I remember those are pearls that were his eyes. So, again these are references to Elizabethan drama and those are pearls that were his eyes. Are we alive or not? Is there nothing in your head? Again, the word nothing comes back, but O O O O that Shakespearean Rag. It is so elegant, so intelligent. What shall I do now? What shall I do? I shall rush out as I am, and walk the street with my hair down. What shall we do tomorrow? What shall we ever do? The hot water at ten, and if it rains, a closed car at four, and we shall play a game of chess, pressing lidless eyes and waiting for a knock upon the door.
Now, there are quite a few references over here, which are interesting. So, those are pearls that where his eyes is a reference to a line from Elizabethan theatre which is brought back over here as an example of decadence, example of deadness etcetera. But more importantly than that, the whole idea of the Shakespearian Rag is the popular allusion to Shakespeare in the contemporary times, it is elegance so, and so Shakespeare converted into the popular forms of entertainment.

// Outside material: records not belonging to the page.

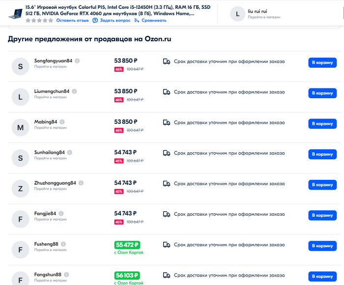Viewport: 344px width, 285px height.
Task: Click the 'Задать вопрос' question icon
Action: tap(95, 21)
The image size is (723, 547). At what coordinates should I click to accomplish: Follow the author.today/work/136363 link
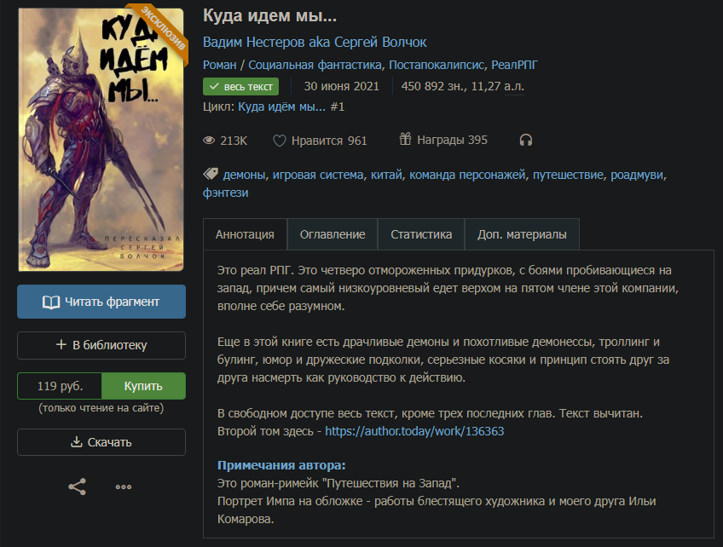(x=414, y=431)
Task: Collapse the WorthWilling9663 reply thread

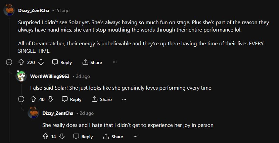Action: point(21,99)

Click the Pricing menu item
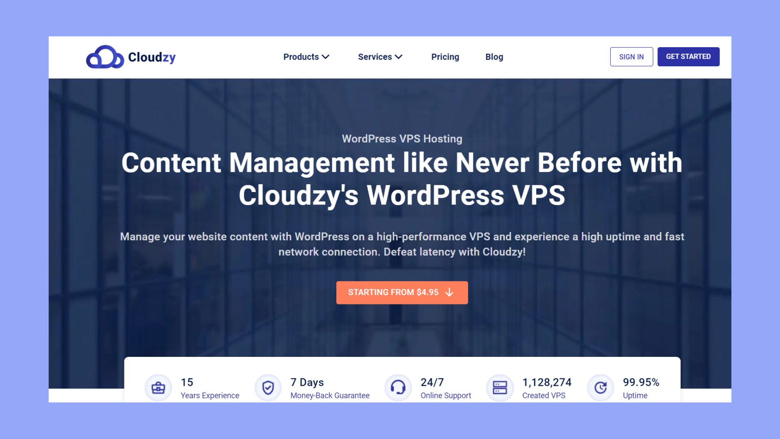tap(445, 56)
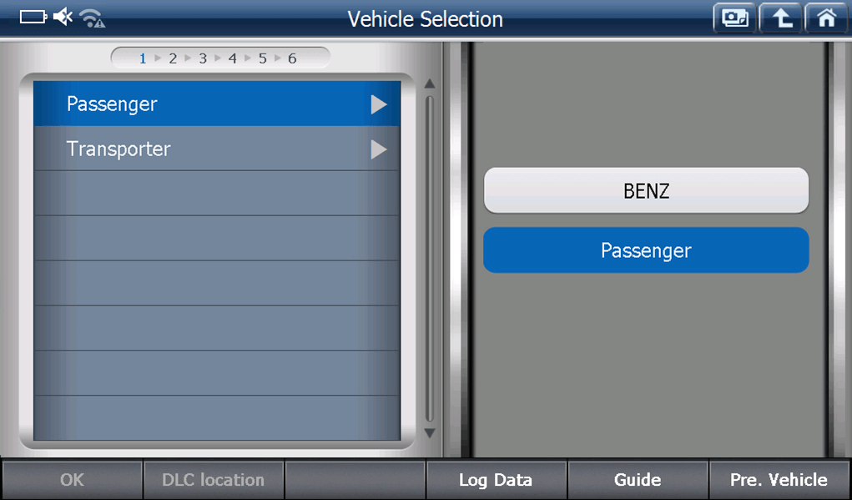Open Log Data
Image resolution: width=852 pixels, height=500 pixels.
point(496,480)
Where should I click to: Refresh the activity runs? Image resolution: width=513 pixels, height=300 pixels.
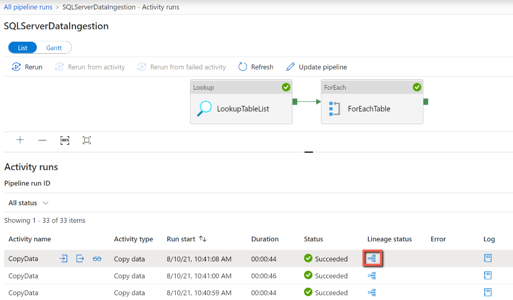(256, 67)
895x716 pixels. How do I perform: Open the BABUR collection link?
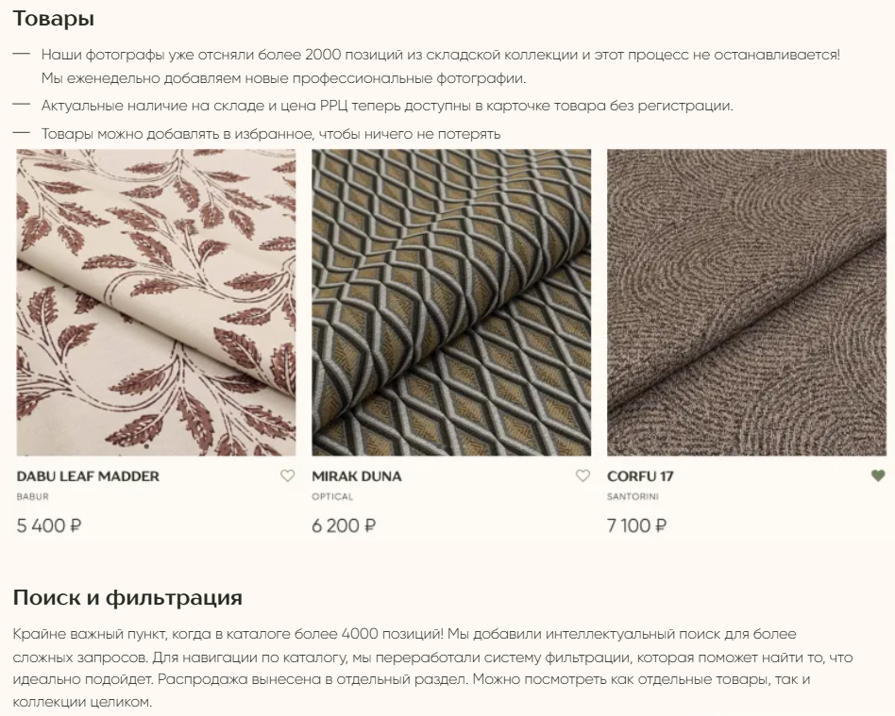pyautogui.click(x=32, y=496)
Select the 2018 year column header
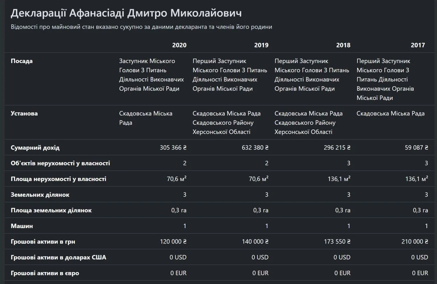 click(x=343, y=45)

And then he comes back to this whole idea of this genteel urban couple on the verge of a collapseof communication and everything has been mechanized, everything is being converted into some mechanical existence in a very routine and sequenced way. So, how are things planned out, I shall rush out as I am and walk the street with my hair down. So, again the whole image of hysteria, the hysterical subject, hystericized subject and that is interesting; because the whole metropolis over here becomes a hystericized metropolis, right. This is post First World War; this is a mourning metropolis, this is a
A metropolis always waiting for a bomb, always waiting for an act of violence to happen; and all the act of violence is formally stopped that wait for violence is always there. And that sort of invades not just the public space, but also the private intimate spaces which also become numb spaces waiting for violence to take place, okay. And look at the sequence of things over here; if it rains a closed car at four and we shall play a game of chess, pressing lidless eyes and waiting for a knock upon the door.

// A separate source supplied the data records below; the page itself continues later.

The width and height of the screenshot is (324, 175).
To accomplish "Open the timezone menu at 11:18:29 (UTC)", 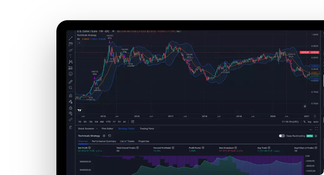I will click(290, 122).
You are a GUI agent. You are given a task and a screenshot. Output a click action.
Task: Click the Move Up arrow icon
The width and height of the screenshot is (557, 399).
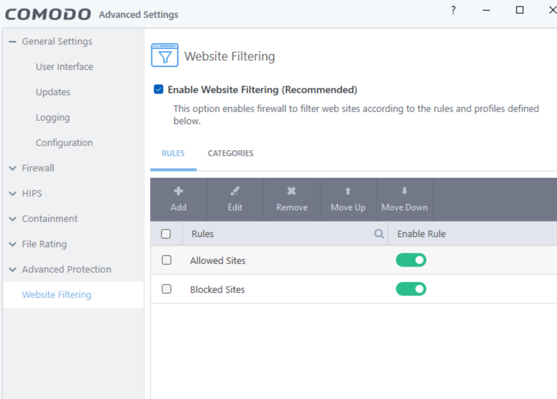[x=348, y=192]
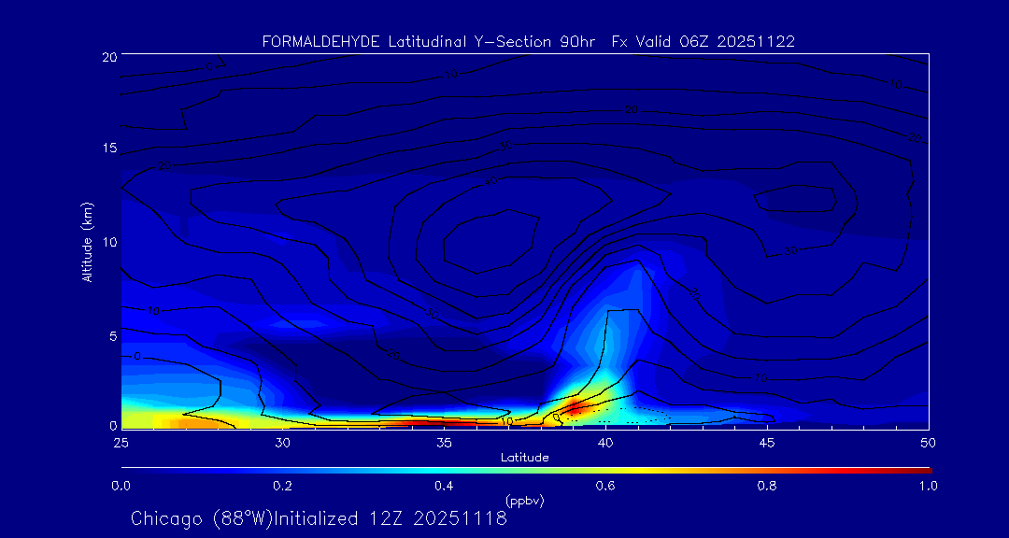
Task: Click the 0.6 colorbar tick label
Action: [x=605, y=486]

So, again the whole idea of a game of chess becomes important, which is a reference to the Thomas Middleton play A Game of Chess; but also it becomes a literal game of chess, because that becomes the proxy that becomes a substitute for any romantic activity, for any sexual activity, for any intimate activity that is all that a couple can do over here, isplay a game of chess and waiting for a knock upon the door.
So, that knock upon a door it could be a stranger, it could be a visitor, it could be a guest, it could be anyone; that would actually redeem the situation, that would actually save them from not talking to each other. So, this constant tension which comes at not being able to talk to each other, not being able to communicate anything to each other that is actually being portrayed and dramatized quite heavily in a very dark graphic way, right.
So, this is about the urban condition, this is about how the collapsing human condition happens in the urban metropolis which is getting more and more numbed by time, numbed by machines, right.
(Refer Slide Time: 16:24)
So, the last section is about a conversation between two working class women and this is about you know pills, pregnancy pills, sexual pills and it is also about men coming back from the war. And it is the only reference in Waste Land to the First World War; the only time in a Waste Land where the war actually gets mentioned. And if you remember the first section, the burial of the dead it does mention the battle of Malay, you know that is a mythical war which is actually an allusion to the contemporary times which is about the First World War.
But in this section the First World War actually does get mentioned ok, and it is important to mention over here; where men coming back from the war who want to have a good time and the good time; obviously, is euphemism for sexual activity, amorous activity with the wives. So, we have these two working class women talking to each other and expressing their anxiety to make them sort of sexually attractive for the men who have come back.
So, it is an image of consumption over here, and the men are consumed. They come back and they want to consume the women and we have the women taking pills which are consuming them sexually. So, it all now becomes an act of consumption and again a production of waste, a production of trash; the human body is converted into trash, the human sexual activity is converted into a trash, right.
So, this endless production of trash and waste is what gives Waste Land this very dark cynical, sinister quality as a poem and then this reference comes up. So, this should be on the screen, the final section of the game of chess. When Lil’s husband got demobbed, I said I did not mince my words, I said to her myself, HURRY UP PLEASE ITS TIME. So, you know this reference hurry up please its time which is written on a capital letter is presumably the bartender’s voice.
So, this is happening inside a bar or a pub and a bartender is reminding everyone that this is closing time. So, that keeps cutting in the conversation hurry up please its time, hurry up please its time, hurry up please its time, ok. There is a bartender, the very standard statement of the bartender telling everyone to finish their drinks; because closing time is coming up.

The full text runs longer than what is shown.